What is LlamaIndexπ¦?
LlamaIndex is a data framework which helps to interact with your custom knowledge such as your local documents using Large Language model (LLM). It has gain immense popularity among developers as it only takes 4-5 lines of code to query your local documents.
If you’re new to the world of LLamaIndex, we highly recommend familiarizing yourself with the LlamaIndex Boilerplate. This resource offers invaluable insights into the fundamental concepts of LlamaIndex, enabling you to grasp its potential and functionalities more effectively.
Llama Debug Handler
In this article, we are going to learn how we can debug our queries in LlamaIndex more efficiently. Each query goes through different stages in LlamaIndex before we get the final response. And it would be better if we have the idea about each of these steps like how much time each of the sub process is taking.
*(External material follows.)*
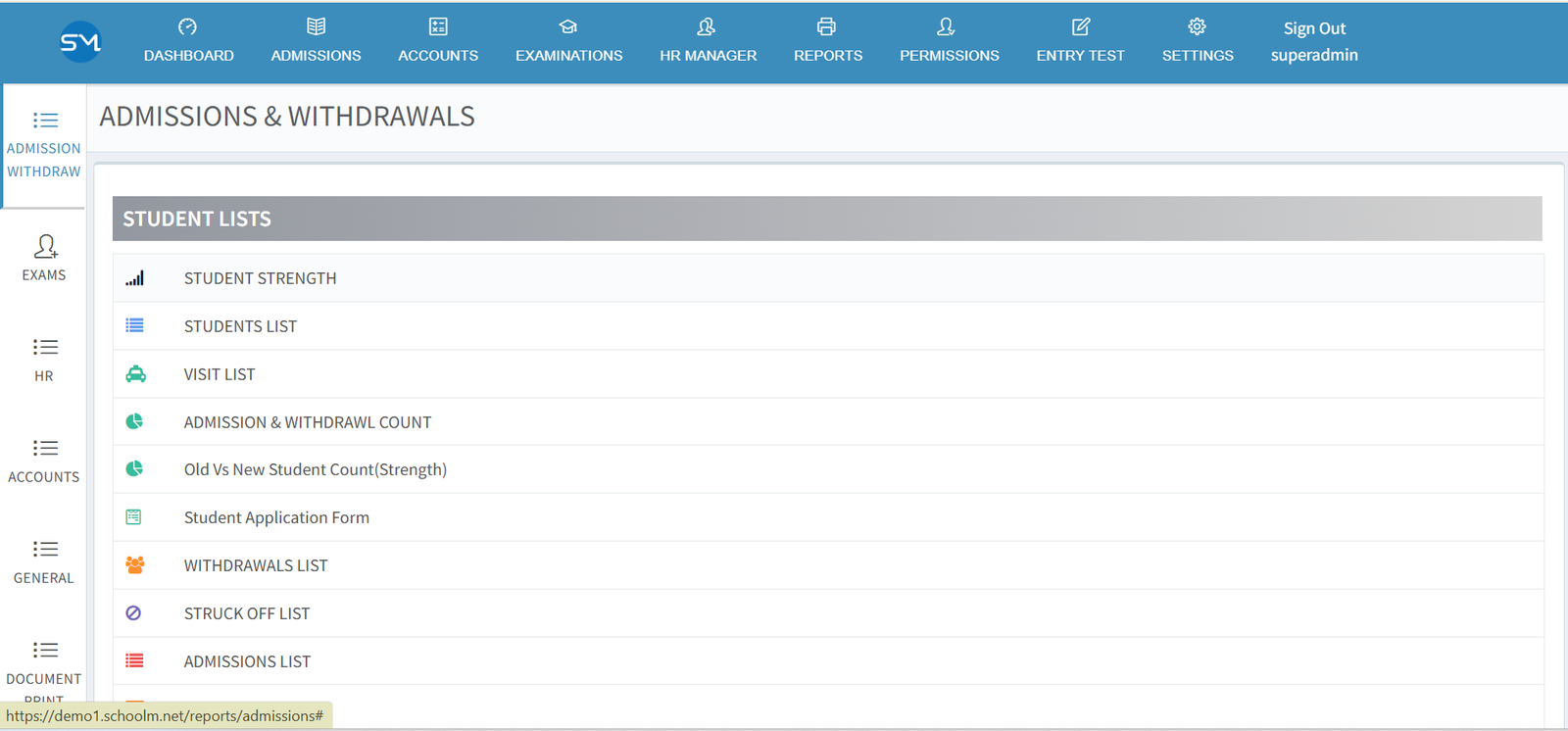Click the Entry Test pencil icon
1568x731 pixels.
pos(1080,26)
Not only the query part, Data ingestion also goes through different stages in LlamaIndex before we can actually query over them. The main benefits that we can have with debugging are:
- Easily verify how much time each sub process is taking.
- Identify which process takes more/less time during query operation.
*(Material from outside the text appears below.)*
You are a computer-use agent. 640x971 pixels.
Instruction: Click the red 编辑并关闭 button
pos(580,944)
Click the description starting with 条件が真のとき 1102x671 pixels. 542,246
- Check what values these sub processes contain during each operation like Data Ingestion and Query operation.
Well to do all of this we do not have to use any library or tool. LlamaIndex itself provides a way to Debug better with the help of a feature called Llama Debug Handler
.
Let’s checkout how we can use this in code to understand its capabilities better. I have written down a basic boiler plate code to load a file and create embeddings below.
from llama_index import (
ServiceContext, VectorStoreIndex,
SimpleDirectoryReader
)
from llama_index.llms import OpenAI
from llama_index.callbacks import CallbackManager, LlamaDebugHandler, CBEventType
llm = OpenAI(model="gpt-3.5-turbo", temperature=0)
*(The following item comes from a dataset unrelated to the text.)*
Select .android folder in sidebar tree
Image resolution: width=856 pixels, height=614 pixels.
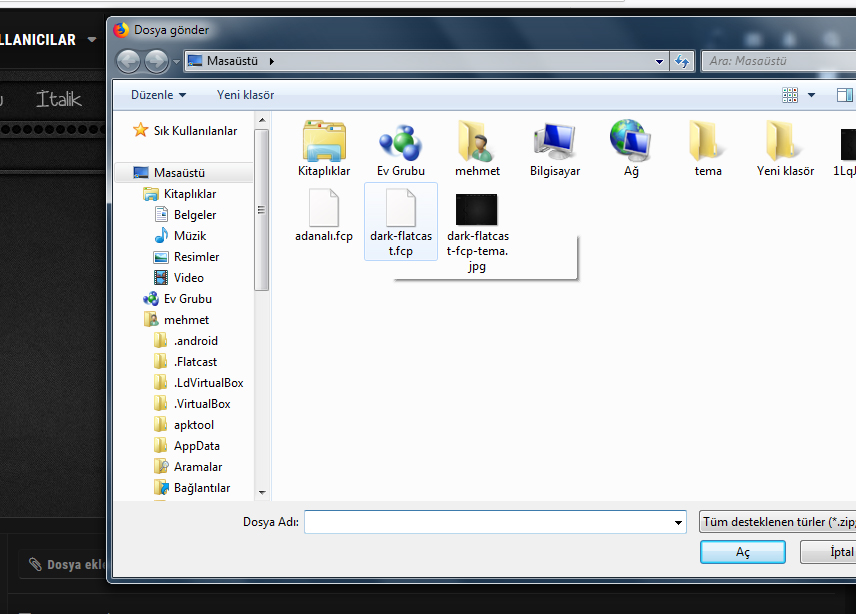[195, 341]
llama_debug = LlamaDebugHandler(print_trace_on_end=True)
# creating Callback manager object to show each sub process details \
callback_manager = CallbackManager([llama_debug])
# Service context contains information about which LLM we
# are going to use for response generation and which
# embedding model to create embeddings. Default is
# GPT-3 Davinci and OpenAI embeddings model ADA
service_context = ServiceContext.from_defaults(
callback_manager=callback_manager, llm=llm
)
# Creates node objects of the given file
docs = SimpleDirectoryReader(input_files=['PATH_TO_A_FILE_LOCATION']).load_data()
# This is where out docs gets converted into Embeddings
index = VectorStoreIndex.from_documents(docs, service_context=service_context)
# Creating a query engine instance with the current index object
query_engine = index.as_query_engine()
Code language: Python (python)
In the above code we have added our callback manager in the service context which will help us to show the information regarding each sub-process for document ingestion part.
Let’s try running this code. You’ll see something like this in your terminal:
As you can see the document that I provided got divided into multiple chunks of default size ( 1024 tokens ). It also shows how much time it takes for each chunking. Once the breaking of document into smaller chunks is done. It is then converted into embeddings ( Vectors ) and you can see in the logs that as well.
Let’s check out the logs to debug what happen when we query our document using LlamaIndex. To do that add this piece of code in the above code and run the code again.
response = query_engine.query("What did the author do growing up?")
Code language: Python (python)
After running this piece of code you’ll see what happens when you query your own data.
- It will first convert your query into embedding.
- Applies cosine similarity algorithm to find nearest embeddings from the document chunks created in the above step.
- Once found, Combine the nearest embedding related text and user query and pass it to the LLM in our case it’s OpenAI.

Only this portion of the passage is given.